Preferably, the function conversion module includes:
extracting tasks needing conversion at present according to the indexes;
extracting the name and the mirror image address of the task needing to be converted currently;
packing information including the names, mirror addresses, name spaces and automatic expansion rules of the tasks to generate a corresponding server-free function;
the workflow system distributes a pair of input keys and output keys to each server-free function instance according to the input and output specified by the task;
the workflow system writes sets K _ input and K _ output of input files and output files in input keys and output keys corresponding to each serverless function instance;
when no service function is executed, the workflow system downloads the function mirror image, deploys the corresponding server-free function in the cluster according to the mirror image, generates a function running example, and reserves the Restful API interface exposed by the example.

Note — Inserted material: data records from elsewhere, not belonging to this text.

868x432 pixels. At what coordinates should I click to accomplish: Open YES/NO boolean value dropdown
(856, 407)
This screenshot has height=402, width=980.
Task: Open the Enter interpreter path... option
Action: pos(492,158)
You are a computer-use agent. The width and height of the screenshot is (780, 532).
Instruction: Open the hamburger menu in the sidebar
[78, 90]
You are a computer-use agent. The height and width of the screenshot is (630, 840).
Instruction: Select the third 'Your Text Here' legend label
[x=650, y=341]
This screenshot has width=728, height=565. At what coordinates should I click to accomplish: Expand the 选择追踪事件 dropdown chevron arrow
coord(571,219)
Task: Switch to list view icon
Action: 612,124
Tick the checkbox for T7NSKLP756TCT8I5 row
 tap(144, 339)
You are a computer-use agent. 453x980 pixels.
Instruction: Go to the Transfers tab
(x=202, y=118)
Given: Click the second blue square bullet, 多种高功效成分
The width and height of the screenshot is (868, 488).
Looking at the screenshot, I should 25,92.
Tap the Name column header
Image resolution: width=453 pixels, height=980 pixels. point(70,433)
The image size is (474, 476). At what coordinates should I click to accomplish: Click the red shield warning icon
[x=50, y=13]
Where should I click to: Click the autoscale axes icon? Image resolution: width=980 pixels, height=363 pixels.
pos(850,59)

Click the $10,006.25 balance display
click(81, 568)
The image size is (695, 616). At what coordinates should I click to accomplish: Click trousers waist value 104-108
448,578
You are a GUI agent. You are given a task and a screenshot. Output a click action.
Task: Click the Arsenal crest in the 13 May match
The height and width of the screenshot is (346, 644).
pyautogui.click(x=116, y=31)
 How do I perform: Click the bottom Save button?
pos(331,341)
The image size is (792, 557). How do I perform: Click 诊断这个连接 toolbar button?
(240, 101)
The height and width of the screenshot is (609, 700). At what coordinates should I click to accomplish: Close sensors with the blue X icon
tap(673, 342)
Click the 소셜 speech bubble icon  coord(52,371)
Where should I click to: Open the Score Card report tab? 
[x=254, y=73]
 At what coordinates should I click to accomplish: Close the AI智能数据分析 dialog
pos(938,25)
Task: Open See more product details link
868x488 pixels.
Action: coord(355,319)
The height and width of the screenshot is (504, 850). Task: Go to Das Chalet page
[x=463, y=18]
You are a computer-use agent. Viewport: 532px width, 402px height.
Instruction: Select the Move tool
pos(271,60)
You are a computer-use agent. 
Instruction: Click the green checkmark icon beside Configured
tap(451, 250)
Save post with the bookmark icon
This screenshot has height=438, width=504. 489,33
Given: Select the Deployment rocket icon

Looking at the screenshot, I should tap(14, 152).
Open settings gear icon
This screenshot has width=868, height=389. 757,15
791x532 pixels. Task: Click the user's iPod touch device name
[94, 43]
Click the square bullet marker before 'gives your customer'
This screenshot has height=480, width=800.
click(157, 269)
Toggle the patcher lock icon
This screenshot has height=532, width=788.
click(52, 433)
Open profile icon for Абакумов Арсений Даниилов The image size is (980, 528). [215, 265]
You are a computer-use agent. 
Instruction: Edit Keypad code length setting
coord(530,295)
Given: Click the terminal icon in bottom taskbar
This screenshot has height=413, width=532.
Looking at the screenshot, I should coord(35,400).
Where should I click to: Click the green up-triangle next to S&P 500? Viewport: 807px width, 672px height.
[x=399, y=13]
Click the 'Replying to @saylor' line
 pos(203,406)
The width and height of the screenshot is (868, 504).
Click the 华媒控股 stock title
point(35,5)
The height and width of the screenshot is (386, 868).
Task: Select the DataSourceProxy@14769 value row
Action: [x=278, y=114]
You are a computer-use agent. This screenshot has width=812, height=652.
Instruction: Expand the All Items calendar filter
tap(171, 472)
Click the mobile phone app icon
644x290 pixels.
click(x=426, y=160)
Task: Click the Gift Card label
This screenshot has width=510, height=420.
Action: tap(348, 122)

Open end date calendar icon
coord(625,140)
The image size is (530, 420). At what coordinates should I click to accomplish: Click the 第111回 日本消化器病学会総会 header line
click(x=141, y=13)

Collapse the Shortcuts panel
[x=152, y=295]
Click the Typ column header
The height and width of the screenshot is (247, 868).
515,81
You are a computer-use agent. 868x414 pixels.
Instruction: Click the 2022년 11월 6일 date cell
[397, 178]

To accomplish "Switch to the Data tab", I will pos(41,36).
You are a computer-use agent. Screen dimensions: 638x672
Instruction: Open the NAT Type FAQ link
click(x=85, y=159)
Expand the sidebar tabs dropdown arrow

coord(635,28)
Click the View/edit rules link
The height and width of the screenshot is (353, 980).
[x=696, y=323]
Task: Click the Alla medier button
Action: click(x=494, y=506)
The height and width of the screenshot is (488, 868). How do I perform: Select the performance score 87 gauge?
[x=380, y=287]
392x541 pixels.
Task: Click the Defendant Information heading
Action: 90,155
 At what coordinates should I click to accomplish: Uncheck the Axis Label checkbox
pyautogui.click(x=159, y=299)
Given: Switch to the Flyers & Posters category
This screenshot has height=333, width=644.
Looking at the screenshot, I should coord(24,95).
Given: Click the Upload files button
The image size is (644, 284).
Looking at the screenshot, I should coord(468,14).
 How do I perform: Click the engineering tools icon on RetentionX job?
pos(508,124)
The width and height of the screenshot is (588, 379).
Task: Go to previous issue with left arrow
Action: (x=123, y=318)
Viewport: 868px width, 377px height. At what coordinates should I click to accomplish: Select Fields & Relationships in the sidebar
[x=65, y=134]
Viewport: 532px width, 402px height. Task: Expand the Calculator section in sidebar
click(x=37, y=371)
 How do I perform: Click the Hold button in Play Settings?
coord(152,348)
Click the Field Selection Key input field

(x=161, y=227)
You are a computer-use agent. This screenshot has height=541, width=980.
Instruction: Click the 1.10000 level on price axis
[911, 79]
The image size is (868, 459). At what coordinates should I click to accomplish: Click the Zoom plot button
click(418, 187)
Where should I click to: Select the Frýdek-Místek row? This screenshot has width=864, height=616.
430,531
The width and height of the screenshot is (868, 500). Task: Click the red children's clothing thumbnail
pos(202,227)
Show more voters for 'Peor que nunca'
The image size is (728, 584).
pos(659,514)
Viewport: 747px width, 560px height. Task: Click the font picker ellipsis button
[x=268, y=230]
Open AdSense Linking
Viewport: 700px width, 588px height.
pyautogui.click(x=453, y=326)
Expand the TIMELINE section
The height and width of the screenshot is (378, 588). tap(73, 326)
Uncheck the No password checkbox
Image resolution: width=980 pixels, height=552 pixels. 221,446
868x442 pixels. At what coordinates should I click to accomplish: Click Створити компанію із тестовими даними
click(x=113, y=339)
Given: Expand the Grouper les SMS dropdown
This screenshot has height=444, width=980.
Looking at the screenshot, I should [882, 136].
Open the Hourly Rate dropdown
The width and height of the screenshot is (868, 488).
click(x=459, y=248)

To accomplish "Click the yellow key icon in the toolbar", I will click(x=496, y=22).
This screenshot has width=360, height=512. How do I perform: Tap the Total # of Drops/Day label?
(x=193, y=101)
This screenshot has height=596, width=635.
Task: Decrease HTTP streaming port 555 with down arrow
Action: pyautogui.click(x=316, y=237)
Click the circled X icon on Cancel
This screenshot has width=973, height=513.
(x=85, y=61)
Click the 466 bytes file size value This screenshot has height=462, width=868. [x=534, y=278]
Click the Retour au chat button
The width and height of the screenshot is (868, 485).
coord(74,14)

Compared with the prior art, the invention has the following beneficial effects:
1) through the DAG conversion module, when submitting the workflow, a user can operate the workflow only by specifying input, output and mirror images without specifying the resource amount required by the workflow, so that the burden of the user is reduced, and the user experience is improved;
2) the automatic conversion from the workflow task to the server-free function is realized through the function conversion module, so that the usability of a server-free framework and the automatic deployment level of the workflow are improved;
3) the number of function examples is adjusted, and the system can automatically adjust the resources and the number occupied by the functions according to the residual time of the scientific workflow tasks and the resource availability of the clusters, so that the completion time of the workflow is optimized, the resource reuse rate of the clusters is improved, and dual-target optimization is realized;
4) the system is adaptive to various cloud environments, and can be conveniently deployed on various clusters due to the independent underlying structure and the independence of the system on certain specific services, so that the system has good universality.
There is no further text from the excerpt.